= Grand Hotel, Eastbourne =

Hotel in East Sussex, England

The Grand Hotel, Eastbourne, East Sussex

The Grand Hotel is a Victorian hotel, also known as the 'White Palace', located on King Edwards Parade, Eastbourne in East Sussex, England. The 5 star hotel is part of an independent UK based hotel group, Elite Hotels, who also own Tylney Hall in Hampshire and Ashdown Park Hotel near Forest Row.

==Heritage==
On 13 May 1874 the Eastbourne Gazette announced that a local resident William Earp was proposing to build a hotel with a 400-foot frontage at a cost of £50,000. The result was the Grand Hotel, designed by local architect Robert Knott Blessley and constructed in 1875.

The Grand Hotel is well known for its association with music. Claude Debussy corrected the proofs of La Mer between 24 July and 30 August 1905 in Suite 200, which is now known as the Debussy Suite. Eastbourne was also where Frank Bridge completed work on his suite The Sea in 1911. Edward Elgar was a visitor in 1926.

The Grand Hotel Orchestra broadcast palm court music live on the BBC from the Great Hall every Sunday night from 1925 to 1939 on the programme Grand Hotel. During the Second World War, Eastbourne was easy prey to air raids and the hotel eventually closed down and became a military headquarters.
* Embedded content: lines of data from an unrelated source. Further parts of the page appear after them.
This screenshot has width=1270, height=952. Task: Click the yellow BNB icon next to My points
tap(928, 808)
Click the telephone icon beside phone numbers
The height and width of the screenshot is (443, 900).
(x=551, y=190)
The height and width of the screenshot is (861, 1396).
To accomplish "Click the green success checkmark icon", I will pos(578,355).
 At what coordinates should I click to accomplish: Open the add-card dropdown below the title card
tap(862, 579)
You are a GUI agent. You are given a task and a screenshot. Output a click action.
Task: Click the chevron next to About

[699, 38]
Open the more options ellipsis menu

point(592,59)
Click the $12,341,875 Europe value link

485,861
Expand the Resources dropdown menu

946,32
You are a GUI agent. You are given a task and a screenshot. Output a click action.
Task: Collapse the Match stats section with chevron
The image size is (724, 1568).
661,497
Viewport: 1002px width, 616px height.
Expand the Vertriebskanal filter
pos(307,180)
The hotel was taken over by the De Vere Hotel Group in 1965 and then by Elite Hotels in 1998 when a complete refurbishment took place. The tradition of live music and dancing continues.

==Rooms==
The Grand Hotel has 152 rooms, including 23 suites, 30 junior suites and 99 rooms. The hotel also offers conference and banqueting facilities with 17 fully equipped conference and meeting rooms of varying size. The largest is the Compton Room which can accommodate up to 300 guests in a theatre-style layout.